**SOURCE DATA**
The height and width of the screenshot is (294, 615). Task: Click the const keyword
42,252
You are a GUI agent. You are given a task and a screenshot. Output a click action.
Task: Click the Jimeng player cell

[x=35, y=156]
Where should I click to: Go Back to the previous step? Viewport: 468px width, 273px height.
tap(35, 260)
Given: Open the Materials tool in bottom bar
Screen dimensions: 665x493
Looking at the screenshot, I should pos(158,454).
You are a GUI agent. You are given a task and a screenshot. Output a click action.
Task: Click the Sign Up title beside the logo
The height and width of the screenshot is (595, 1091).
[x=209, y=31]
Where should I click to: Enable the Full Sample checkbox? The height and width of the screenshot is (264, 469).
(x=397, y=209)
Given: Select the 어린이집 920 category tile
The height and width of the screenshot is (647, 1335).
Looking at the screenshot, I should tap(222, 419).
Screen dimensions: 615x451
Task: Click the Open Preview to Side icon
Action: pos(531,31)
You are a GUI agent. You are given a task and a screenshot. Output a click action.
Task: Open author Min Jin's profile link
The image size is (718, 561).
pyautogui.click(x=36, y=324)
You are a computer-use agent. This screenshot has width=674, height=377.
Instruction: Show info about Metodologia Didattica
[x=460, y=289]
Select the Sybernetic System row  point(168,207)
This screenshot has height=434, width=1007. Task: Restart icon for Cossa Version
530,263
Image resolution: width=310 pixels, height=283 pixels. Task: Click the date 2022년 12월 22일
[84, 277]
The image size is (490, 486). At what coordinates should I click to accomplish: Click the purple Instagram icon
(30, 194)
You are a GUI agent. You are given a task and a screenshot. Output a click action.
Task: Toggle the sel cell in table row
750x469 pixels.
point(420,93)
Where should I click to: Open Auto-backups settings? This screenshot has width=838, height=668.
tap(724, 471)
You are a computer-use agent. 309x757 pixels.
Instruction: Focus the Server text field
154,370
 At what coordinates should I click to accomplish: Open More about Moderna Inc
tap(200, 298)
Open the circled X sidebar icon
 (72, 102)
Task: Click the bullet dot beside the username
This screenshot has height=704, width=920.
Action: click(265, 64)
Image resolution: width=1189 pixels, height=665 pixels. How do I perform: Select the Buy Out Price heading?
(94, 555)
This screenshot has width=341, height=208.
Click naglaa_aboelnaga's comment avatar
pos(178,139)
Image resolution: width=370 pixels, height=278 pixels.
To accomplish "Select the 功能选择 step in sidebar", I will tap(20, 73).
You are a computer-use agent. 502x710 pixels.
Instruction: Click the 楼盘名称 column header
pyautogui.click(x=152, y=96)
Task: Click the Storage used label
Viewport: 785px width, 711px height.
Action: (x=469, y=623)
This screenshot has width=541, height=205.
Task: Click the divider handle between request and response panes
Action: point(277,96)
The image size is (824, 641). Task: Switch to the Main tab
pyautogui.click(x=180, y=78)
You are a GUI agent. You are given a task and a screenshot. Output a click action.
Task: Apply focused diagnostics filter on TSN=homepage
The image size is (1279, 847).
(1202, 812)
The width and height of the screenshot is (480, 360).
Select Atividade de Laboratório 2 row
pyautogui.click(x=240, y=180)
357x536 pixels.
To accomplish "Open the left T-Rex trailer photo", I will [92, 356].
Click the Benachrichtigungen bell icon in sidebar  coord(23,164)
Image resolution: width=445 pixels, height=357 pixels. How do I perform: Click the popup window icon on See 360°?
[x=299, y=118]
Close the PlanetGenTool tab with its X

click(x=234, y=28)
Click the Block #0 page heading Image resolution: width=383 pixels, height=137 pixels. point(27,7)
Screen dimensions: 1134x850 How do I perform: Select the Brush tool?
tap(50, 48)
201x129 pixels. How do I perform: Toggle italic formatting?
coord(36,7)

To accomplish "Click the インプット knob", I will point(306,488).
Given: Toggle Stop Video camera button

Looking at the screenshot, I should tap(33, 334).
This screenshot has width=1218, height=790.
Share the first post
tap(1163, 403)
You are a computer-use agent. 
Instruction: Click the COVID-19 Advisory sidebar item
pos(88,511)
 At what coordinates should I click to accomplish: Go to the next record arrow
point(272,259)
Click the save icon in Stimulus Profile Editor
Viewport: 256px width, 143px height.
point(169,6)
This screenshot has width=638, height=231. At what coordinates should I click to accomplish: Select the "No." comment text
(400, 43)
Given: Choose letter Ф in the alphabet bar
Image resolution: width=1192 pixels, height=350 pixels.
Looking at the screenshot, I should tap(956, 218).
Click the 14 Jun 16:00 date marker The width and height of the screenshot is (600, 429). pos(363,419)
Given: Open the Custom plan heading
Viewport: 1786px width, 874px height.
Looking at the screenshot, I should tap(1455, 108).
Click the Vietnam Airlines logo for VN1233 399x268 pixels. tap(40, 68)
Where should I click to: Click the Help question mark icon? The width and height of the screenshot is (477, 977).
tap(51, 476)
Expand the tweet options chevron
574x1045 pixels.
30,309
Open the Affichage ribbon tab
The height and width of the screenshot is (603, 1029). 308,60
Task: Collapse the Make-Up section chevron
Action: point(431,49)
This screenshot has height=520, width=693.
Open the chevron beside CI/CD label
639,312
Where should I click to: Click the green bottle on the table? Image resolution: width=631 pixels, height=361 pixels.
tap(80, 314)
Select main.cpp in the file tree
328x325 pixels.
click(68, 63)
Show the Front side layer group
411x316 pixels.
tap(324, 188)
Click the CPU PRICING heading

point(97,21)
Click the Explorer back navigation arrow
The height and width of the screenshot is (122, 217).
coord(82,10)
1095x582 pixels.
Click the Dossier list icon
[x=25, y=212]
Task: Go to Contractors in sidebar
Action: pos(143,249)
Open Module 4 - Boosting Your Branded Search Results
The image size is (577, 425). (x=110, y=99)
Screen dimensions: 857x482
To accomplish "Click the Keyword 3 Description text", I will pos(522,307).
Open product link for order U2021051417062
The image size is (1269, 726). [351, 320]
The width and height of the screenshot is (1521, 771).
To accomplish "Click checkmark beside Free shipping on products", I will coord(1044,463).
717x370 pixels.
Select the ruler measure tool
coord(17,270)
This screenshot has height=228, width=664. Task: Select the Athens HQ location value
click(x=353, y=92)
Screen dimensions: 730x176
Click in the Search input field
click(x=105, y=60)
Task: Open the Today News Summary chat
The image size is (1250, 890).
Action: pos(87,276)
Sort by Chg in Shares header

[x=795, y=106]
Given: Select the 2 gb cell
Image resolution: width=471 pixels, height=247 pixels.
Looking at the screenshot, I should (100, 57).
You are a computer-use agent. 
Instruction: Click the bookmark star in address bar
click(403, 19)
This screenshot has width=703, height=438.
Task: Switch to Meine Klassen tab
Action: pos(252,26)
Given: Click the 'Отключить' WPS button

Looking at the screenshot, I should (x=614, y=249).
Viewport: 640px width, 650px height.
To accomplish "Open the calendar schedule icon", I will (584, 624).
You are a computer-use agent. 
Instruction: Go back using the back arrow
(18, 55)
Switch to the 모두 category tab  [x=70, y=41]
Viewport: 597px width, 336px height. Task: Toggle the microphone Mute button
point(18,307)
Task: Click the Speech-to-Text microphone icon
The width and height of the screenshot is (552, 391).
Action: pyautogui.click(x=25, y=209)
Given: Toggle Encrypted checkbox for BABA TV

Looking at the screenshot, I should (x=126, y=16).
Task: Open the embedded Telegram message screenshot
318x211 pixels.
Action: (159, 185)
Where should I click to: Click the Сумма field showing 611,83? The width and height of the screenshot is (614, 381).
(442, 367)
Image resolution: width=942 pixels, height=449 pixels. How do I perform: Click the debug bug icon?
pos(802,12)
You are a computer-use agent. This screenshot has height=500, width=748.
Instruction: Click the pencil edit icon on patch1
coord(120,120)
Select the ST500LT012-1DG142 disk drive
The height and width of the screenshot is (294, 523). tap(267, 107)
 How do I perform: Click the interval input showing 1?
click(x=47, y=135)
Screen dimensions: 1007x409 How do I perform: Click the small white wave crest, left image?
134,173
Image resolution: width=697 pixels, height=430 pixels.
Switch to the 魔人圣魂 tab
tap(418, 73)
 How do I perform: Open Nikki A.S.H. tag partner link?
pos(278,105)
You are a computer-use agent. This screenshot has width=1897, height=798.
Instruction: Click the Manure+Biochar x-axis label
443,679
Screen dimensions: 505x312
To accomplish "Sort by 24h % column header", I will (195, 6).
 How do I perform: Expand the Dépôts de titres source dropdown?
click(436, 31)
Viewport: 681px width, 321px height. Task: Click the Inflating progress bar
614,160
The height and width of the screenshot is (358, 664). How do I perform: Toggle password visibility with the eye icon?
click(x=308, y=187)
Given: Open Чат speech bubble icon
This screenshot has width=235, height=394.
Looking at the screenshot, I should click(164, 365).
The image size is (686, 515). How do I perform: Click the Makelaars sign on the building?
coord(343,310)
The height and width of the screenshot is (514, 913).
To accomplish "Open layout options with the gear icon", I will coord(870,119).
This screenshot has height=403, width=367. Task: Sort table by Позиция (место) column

**WORK ITEM**
Give the count of lines in the material containing "computer". The reply is that number alone.

**WRITTEN REPLY**
8